WHAT YOU SHOULD DO - This exercise calls for every record to be set down again, exactly and in full.

═════ EXTRACTED RECORDS ═════

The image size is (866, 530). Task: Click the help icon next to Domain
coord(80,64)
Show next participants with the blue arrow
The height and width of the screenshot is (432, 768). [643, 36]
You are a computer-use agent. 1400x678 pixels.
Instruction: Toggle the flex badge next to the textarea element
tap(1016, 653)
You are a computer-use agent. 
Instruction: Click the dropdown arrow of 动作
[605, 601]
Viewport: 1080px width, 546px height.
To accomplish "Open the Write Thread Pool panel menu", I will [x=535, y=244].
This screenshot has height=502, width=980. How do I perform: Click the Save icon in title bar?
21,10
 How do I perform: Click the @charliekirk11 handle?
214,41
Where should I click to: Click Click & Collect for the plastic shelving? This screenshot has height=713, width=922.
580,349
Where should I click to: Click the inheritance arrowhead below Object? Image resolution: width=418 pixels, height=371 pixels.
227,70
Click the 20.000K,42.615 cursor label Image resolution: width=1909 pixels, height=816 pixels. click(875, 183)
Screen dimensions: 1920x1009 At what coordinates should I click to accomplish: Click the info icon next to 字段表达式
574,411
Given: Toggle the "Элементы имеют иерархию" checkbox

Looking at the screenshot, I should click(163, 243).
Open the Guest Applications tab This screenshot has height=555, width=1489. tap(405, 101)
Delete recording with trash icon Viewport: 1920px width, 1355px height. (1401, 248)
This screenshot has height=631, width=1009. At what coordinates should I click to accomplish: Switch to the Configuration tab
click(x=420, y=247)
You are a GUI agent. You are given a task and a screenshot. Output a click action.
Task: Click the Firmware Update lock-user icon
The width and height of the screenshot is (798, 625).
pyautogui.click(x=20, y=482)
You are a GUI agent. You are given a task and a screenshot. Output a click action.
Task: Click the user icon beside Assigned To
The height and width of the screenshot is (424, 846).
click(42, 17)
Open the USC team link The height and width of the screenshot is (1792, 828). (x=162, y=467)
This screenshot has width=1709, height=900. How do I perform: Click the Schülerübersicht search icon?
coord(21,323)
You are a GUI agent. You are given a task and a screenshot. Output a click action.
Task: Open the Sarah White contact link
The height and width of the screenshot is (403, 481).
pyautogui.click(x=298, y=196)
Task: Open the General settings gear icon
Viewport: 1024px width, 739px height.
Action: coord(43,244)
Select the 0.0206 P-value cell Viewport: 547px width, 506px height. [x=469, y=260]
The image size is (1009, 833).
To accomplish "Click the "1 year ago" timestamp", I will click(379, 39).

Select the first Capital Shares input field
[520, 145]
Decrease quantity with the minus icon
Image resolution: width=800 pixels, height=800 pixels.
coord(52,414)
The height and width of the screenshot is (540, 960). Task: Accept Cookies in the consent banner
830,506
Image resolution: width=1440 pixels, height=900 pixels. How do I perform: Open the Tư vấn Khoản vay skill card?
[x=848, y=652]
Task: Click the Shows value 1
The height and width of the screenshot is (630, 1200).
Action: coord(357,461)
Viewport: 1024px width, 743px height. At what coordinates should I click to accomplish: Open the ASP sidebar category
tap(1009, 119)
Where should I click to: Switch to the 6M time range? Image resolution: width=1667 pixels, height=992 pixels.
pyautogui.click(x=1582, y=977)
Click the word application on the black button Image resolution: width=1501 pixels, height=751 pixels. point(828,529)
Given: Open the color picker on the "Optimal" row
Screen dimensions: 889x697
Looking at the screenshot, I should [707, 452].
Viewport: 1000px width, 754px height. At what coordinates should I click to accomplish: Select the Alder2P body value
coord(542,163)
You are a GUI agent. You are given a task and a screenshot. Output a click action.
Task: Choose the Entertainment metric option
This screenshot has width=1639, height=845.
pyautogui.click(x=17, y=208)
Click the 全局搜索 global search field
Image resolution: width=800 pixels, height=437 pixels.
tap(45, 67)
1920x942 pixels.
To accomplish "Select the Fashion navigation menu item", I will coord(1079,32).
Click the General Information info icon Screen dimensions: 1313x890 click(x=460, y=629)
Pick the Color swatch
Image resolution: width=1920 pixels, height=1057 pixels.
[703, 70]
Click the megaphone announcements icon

═════

SOLUTION FOR THIS TASK -
The image size is (866, 530). Task: Click the help icon next to Domain
coord(80,64)
Show next participants with the blue arrow
The height and width of the screenshot is (432, 768). [643, 36]
You are a computer-use agent. 1400x678 pixels.
Instruction: Toggle the flex badge next to the textarea element
tap(1016, 653)
You are a computer-use agent. 
Instruction: Click the dropdown arrow of 动作
[605, 601]
Viewport: 1080px width, 546px height.
To accomplish "Open the Write Thread Pool panel menu", I will [x=535, y=244].
This screenshot has height=502, width=980. How do I perform: Click the Save icon in title bar?
21,10
 How do I perform: Click the @charliekirk11 handle?
214,41
Where should I click to: Click Click & Collect for the plastic shelving? This screenshot has height=713, width=922.
580,349
Where should I click to: Click the inheritance arrowhead below Object? Image resolution: width=418 pixels, height=371 pixels.
227,70
Click the 20.000K,42.615 cursor label Image resolution: width=1909 pixels, height=816 pixels. click(875, 183)
Screen dimensions: 1920x1009 At what coordinates should I click to accomplish: Click the info icon next to 字段表达式
574,411
Given: Toggle the "Элементы имеют иерархию" checkbox

Looking at the screenshot, I should click(163, 243).
Open the Guest Applications tab This screenshot has height=555, width=1489. tap(405, 101)
Delete recording with trash icon Viewport: 1920px width, 1355px height. (1401, 248)
This screenshot has height=631, width=1009. At what coordinates should I click to accomplish: Switch to the Configuration tab
click(x=420, y=247)
You are a GUI agent. You are given a task and a screenshot. Output a click action.
Task: Click the Firmware Update lock-user icon
The width and height of the screenshot is (798, 625).
pyautogui.click(x=20, y=482)
You are a GUI agent. You are given a task and a screenshot. Output a click action.
Task: Click the user icon beside Assigned To
The height and width of the screenshot is (424, 846).
click(42, 17)
Open the USC team link The height and width of the screenshot is (1792, 828). (x=162, y=467)
This screenshot has width=1709, height=900. How do I perform: Click the Schülerübersicht search icon?
coord(21,323)
You are a GUI agent. You are given a task and a screenshot. Output a click action.
Task: Open the Sarah White contact link
The height and width of the screenshot is (403, 481).
pyautogui.click(x=298, y=196)
Task: Open the General settings gear icon
Viewport: 1024px width, 739px height.
Action: coord(43,244)
Select the 0.0206 P-value cell Viewport: 547px width, 506px height. [x=469, y=260]
The image size is (1009, 833).
To accomplish "Click the "1 year ago" timestamp", I will click(379, 39).

Select the first Capital Shares input field
[520, 145]
Decrease quantity with the minus icon
Image resolution: width=800 pixels, height=800 pixels.
coord(52,414)
The height and width of the screenshot is (540, 960). Task: Accept Cookies in the consent banner
830,506
Image resolution: width=1440 pixels, height=900 pixels. How do I perform: Open the Tư vấn Khoản vay skill card?
[x=848, y=652]
Task: Click the Shows value 1
The height and width of the screenshot is (630, 1200).
Action: coord(357,461)
Viewport: 1024px width, 743px height. At what coordinates should I click to accomplish: Open the ASP sidebar category
tap(1009, 119)
Where should I click to: Switch to the 6M time range? Image resolution: width=1667 pixels, height=992 pixels.
pyautogui.click(x=1582, y=977)
Click the word application on the black button Image resolution: width=1501 pixels, height=751 pixels. point(828,529)
Given: Open the color picker on the "Optimal" row
Screen dimensions: 889x697
Looking at the screenshot, I should [707, 452].
Viewport: 1000px width, 754px height. At what coordinates should I click to accomplish: Select the Alder2P body value
coord(542,163)
You are a GUI agent. You are given a task and a screenshot. Output a click action.
Task: Choose the Entertainment metric option
This screenshot has width=1639, height=845.
pyautogui.click(x=17, y=208)
Click the 全局搜索 global search field
Image resolution: width=800 pixels, height=437 pixels.
tap(45, 67)
1920x942 pixels.
To accomplish "Select the Fashion navigation menu item", I will coord(1079,32).
Click the General Information info icon Screen dimensions: 1313x890 click(x=460, y=629)
Pick the Color swatch
Image resolution: width=1920 pixels, height=1057 pixels.
[703, 70]
Click the megaphone announcements icon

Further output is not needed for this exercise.